今年的优秀文书已经陆续公布,今天给大家分享2篇。分享文书的目的,虽然不是“破解”哈佛耶鲁申请的密码,但是能告诉你如何写作更吸引读者。今年的申请工作已经开始,大部分同学都开始了文书创作,希望对未来的申请者一点启发。
文书一
作者:Zoya Garg
New York — Bronx High School of Science
My mom finds a baffling delight from drinking from glass, hotel-grade water dispensers. Even when three-day-old lemon rinds float in stale water, drinking from the dispenser remains luxurious. Last year for her birthday, I saved enough to buy a water dispenser for our kitchen counter. However, instead of water, I filled it with handwritten notes encouraging her to chase her dreams of a career.
As I grew older, I noticed that my mom yearned to pursue her passions and to make her own money. She spent years as a stay-at-home mom and limited our household chores as much as she could, taking the burden upon herself so that my brothers and I could focus on our education. However, I could tell from her curiosity of and attitudes toward working women that she envied their financial freedom and the self-esteem that must come with it. When I asked her about working again, she would tell me to focus on achieving the American dream that I knew she had once dreamed for herself.

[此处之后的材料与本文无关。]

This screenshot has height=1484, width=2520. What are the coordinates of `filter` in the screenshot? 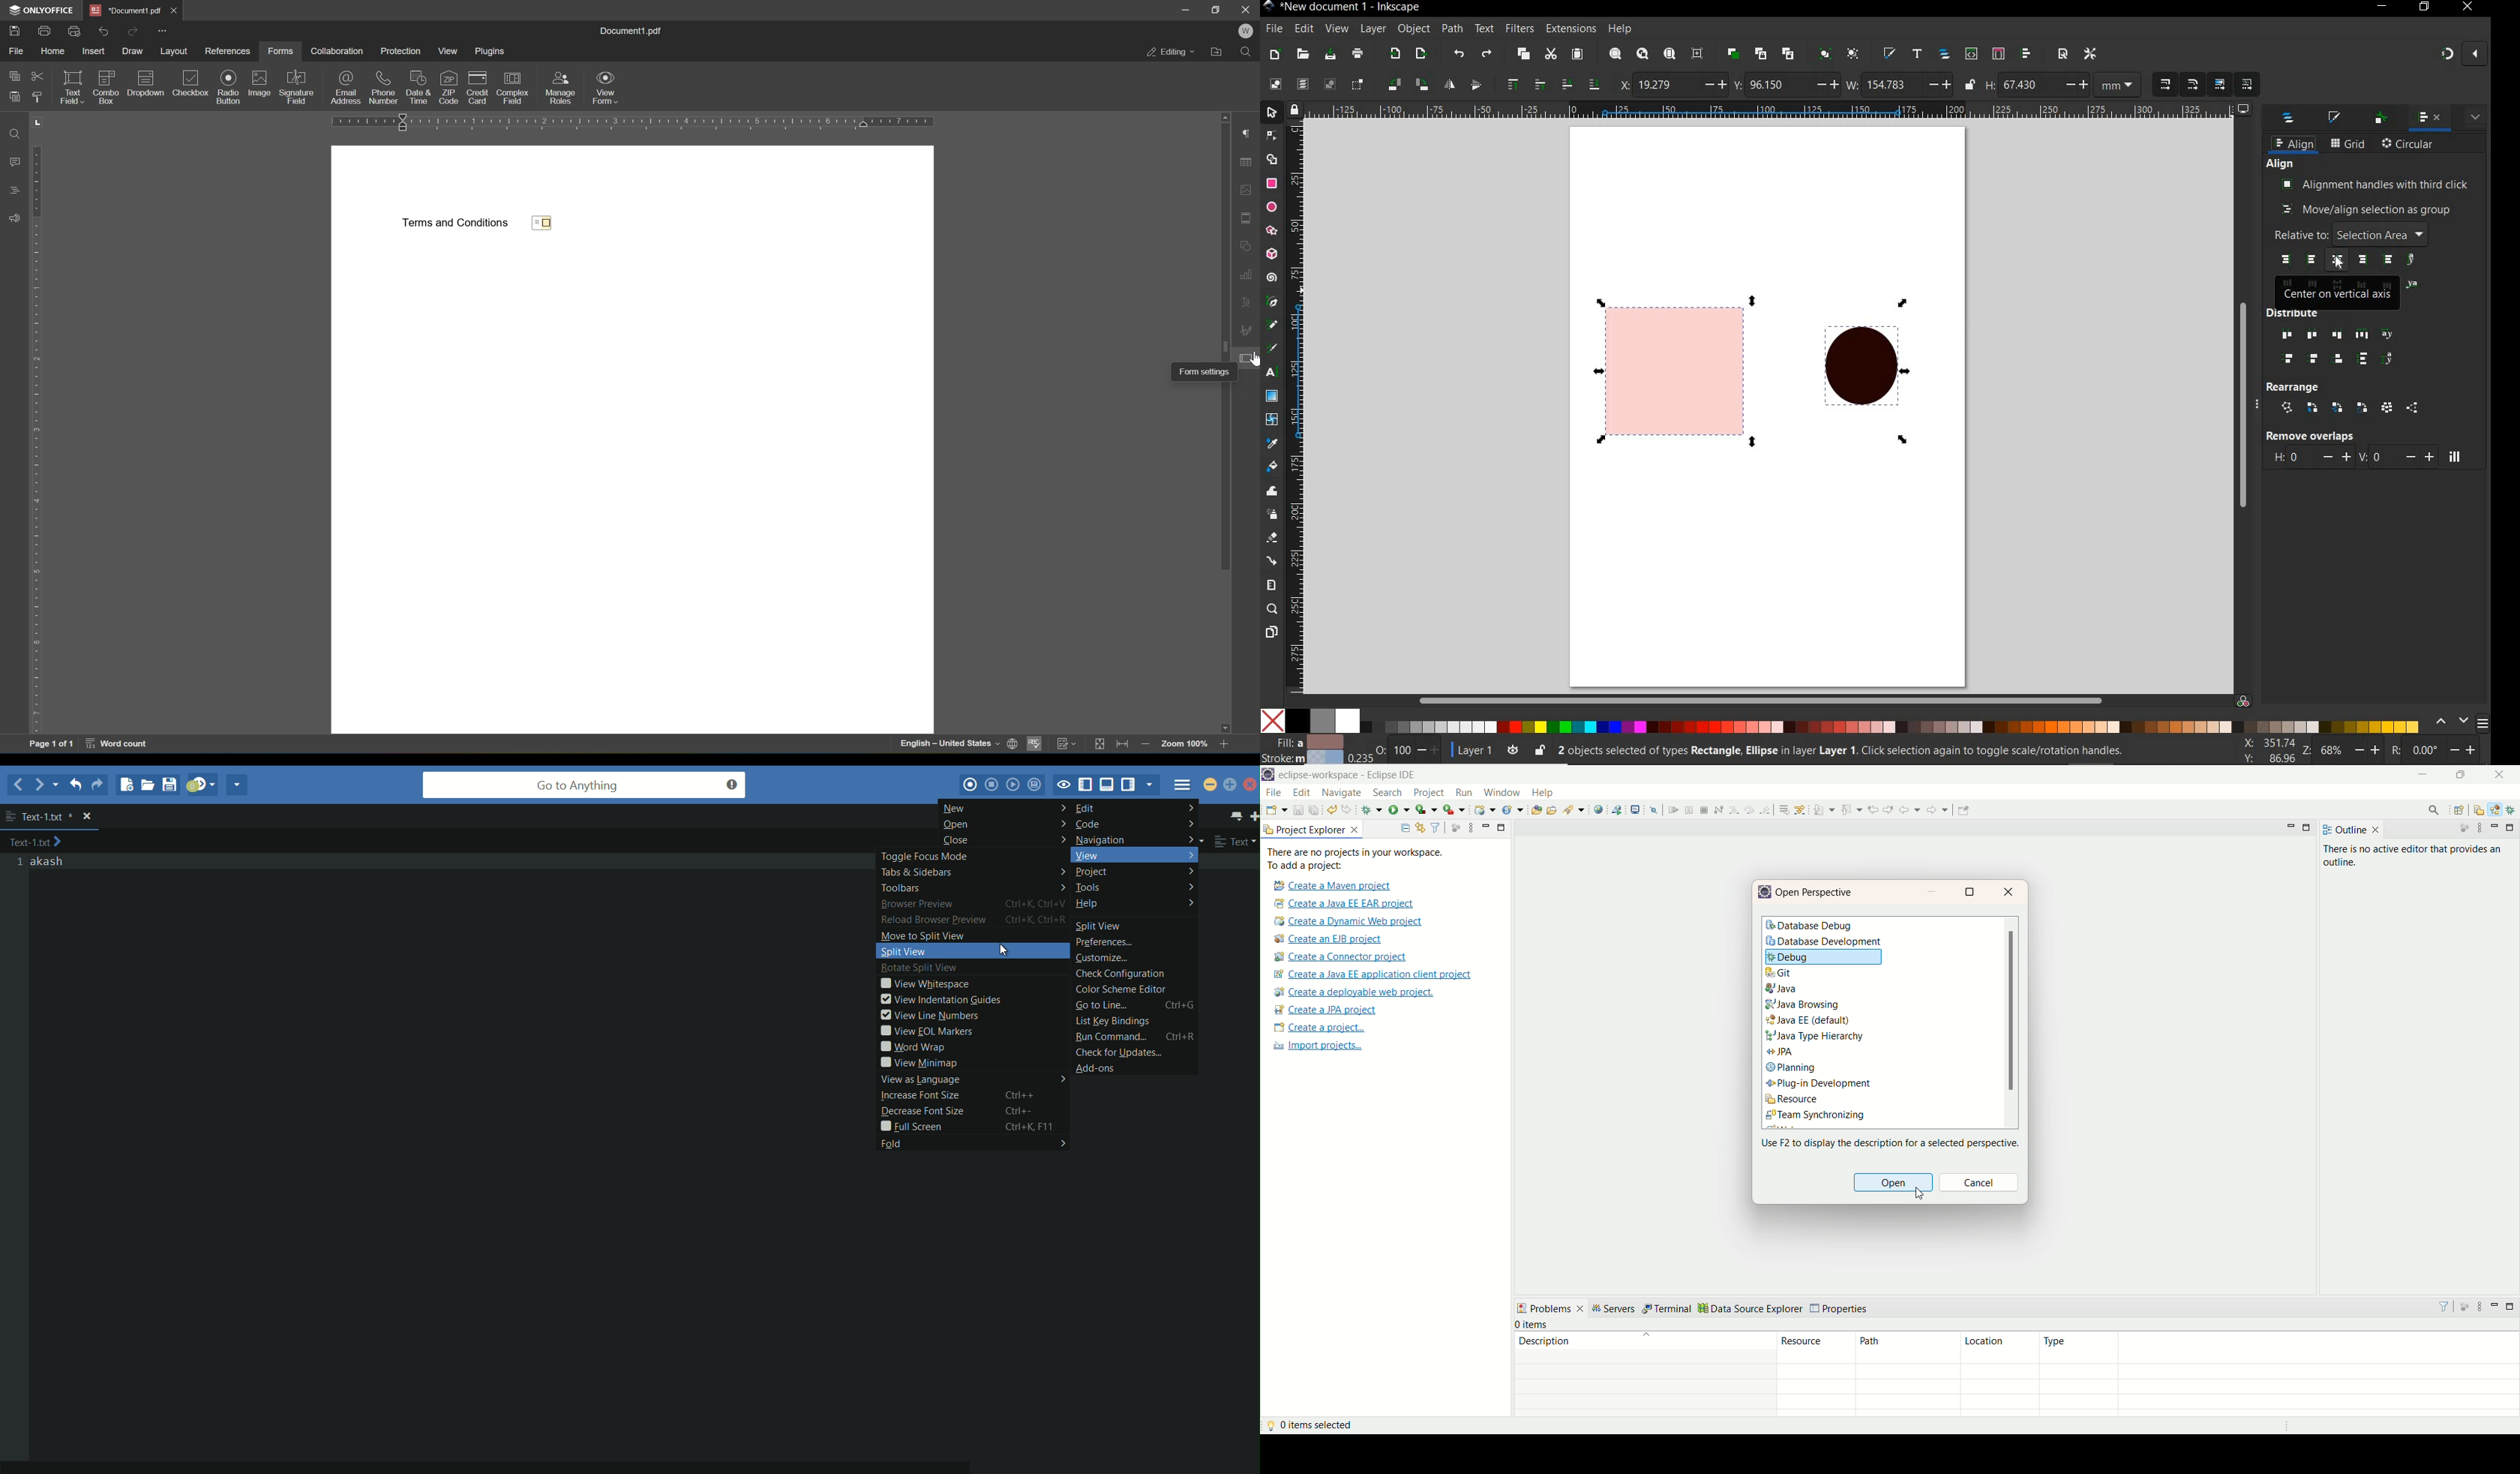 It's located at (2442, 1307).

For years, I watched her effortlessly light up conversations with both strangers and family. Her empathy and ability to understand the needs, wants and struggles of a diverse group of people empowered her to reach the hearts of every person at a dinner table, even when the story itself did not apply to them at all. She could make anyone laugh, and I wanted her to be paid for it. “Mom, have you ever thought about being a stand-up comedian?”
She laughed at the idea, but then she started wondering aloud about what she would joke about and how comedy shows were booked. As she began dreaming of a comedy career, the reality of her current life as a stay-at-home mom sank in. She began to cry and told me it was too late for her. I could not bear to watch her struggle between ambition and doubt.

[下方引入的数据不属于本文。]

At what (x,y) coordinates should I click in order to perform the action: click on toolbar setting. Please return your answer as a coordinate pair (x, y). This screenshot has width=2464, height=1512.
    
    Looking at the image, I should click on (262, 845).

Her birthday was coming up. Although I had already bought her a present, I realized what I actually wanted to give her was the strength to finally put herself first and to take a chance. I placed little notes of encouragement inside the water dispenser. I asked my family and her closest friends to do the same. These friends told her other friends, and eventually I had grown a network of supporters who emailed me their admiration for my mom. From these emails, I hand wrote 146 notes, crediting all of these supporters that also believed in my mom. Some provided me with sentences, others with five-paragraph-long essays. Yet, each note was an iteration of the same sentiment: “You are hilarious, full of life, and ready to take on the stage.”
On the day of her birthday, my mom unwrapped my oddly shaped present and saw the water dispenser I bought her. She was not surprised, as she had hinted at it for many years. But then as she kept unwrapping, she saw that inside the dispenser there were these little notes that filled the whole thing. As she kept picking out and reading the notes, I could tell she was starting to believe what they said. She started to weep with her hands full of notes. She could not believe the support was real, that everyone knew she had a special gift and believed in her.
Within two months, my mom performed her first set in a New York comedy club. Within a year, my mom booked a monthly headlining show at the nation’s premier comedy club.
I am not sure what happened to the water dispenser. But I have read the notes with my mom countless times. They are framed and line the walls of her new office space that she rented with the profits she made from working as a professional comedian. For many parents, their children’s careers are their greatest accomplishment, but for me my mom’s is mine.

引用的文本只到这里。